The Bureau of Land Management said on Monday that updated rules for oil and gas royalties from federal leases are expected to reduce compliance costs by nearly $100 million.
The BLM said the new rules were designed to ensure “the accurate measurement, proper reporting, and accurate record keeping of oil and gas produced from Federal and Indian leases in order to ensure that the royalties due are paid.”
The new rules call for the incorporation of the “latest industry standards,” measurement technology and practices and also establish a one-stop, national process for the review and approval of new measurement technologies and practices.
The BLM hopes that the new review process will allow new measurement technologies and practices to be deployed quickly across BLM-managed leases.
The agency said that the final rules will also recognize automatic tank gauging as a permissible means to measure oil and prepare end-of-month inventories.

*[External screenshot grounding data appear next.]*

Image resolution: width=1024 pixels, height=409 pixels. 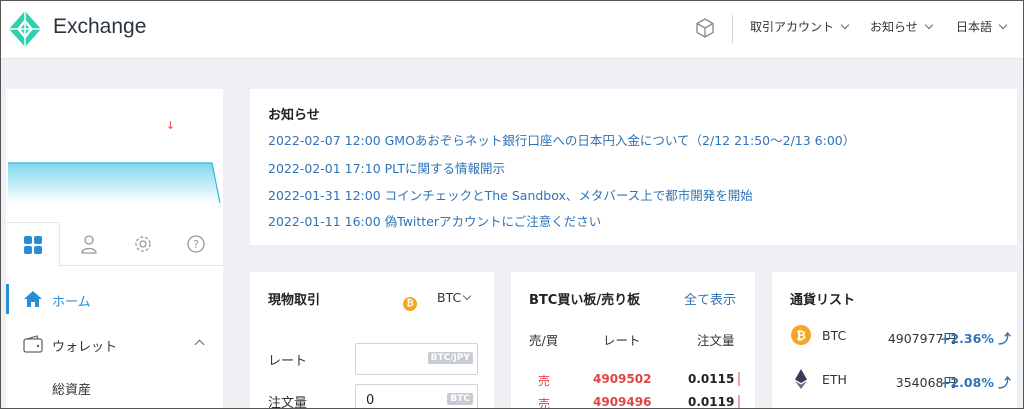 I want to click on tab-dashboard, so click(x=33, y=244).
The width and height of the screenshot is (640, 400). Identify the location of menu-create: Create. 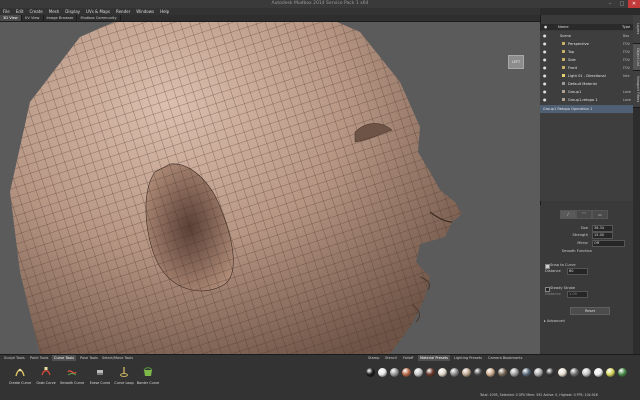
(36, 12).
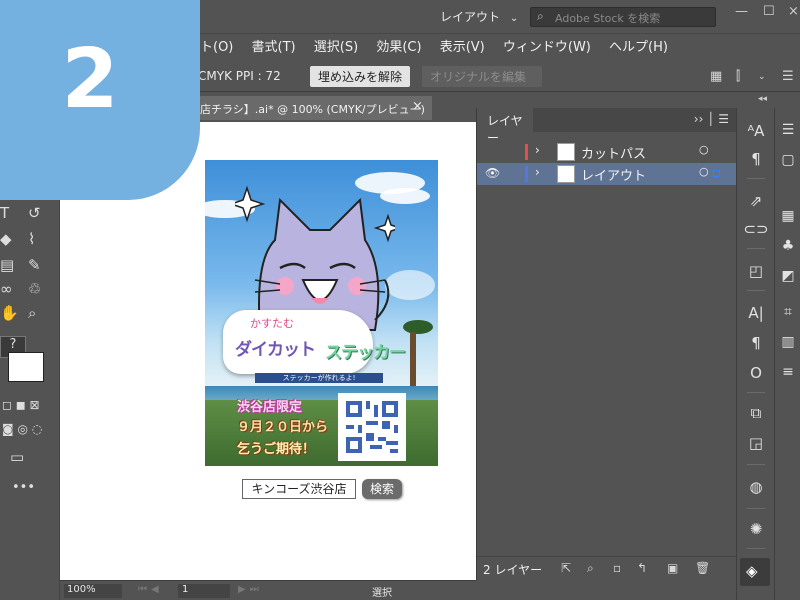 This screenshot has width=800, height=600. I want to click on opentype-icon: O, so click(756, 373).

The BLM said that change will give operators the opportunity to deploy “a technology more broadly that protects workers and reduces the need for workers to enter storage tanks and to open hatches that may expose them to potentially lethal fumes.”
The BLM estimates that, on net, the rule changes will reduce total one-time compliance costs by nearly $100 million when compared to the proposed rules.
Ongoing annual costs are also expected to be “reduced significantly,” the agency said.
The BLM estimates that ongoing annual costs have decreased by about $32 million relative to the proposed rules.
In aggregate, the BLM estimates that the rules will cost $12,856 per operator per year for the first three years and just over $7,600 after the first three years.
“Accurate measurement and production accountability is critically important because the BLM’s oil and gas program is one of the most important mineral leasing programs in the Federal government,” the BLM said.
The total value of production from federal leases was nearly $20 billion last year, generating nearly $2 billion in royalty revenue, according to the BLM.
“These new rules also give the BLM the tools to be responsive to new technology – this change is particularly important because changing technology often provides opportunities to make oilfield operations safer and more efficient,” BLM Director Neil Kornze said.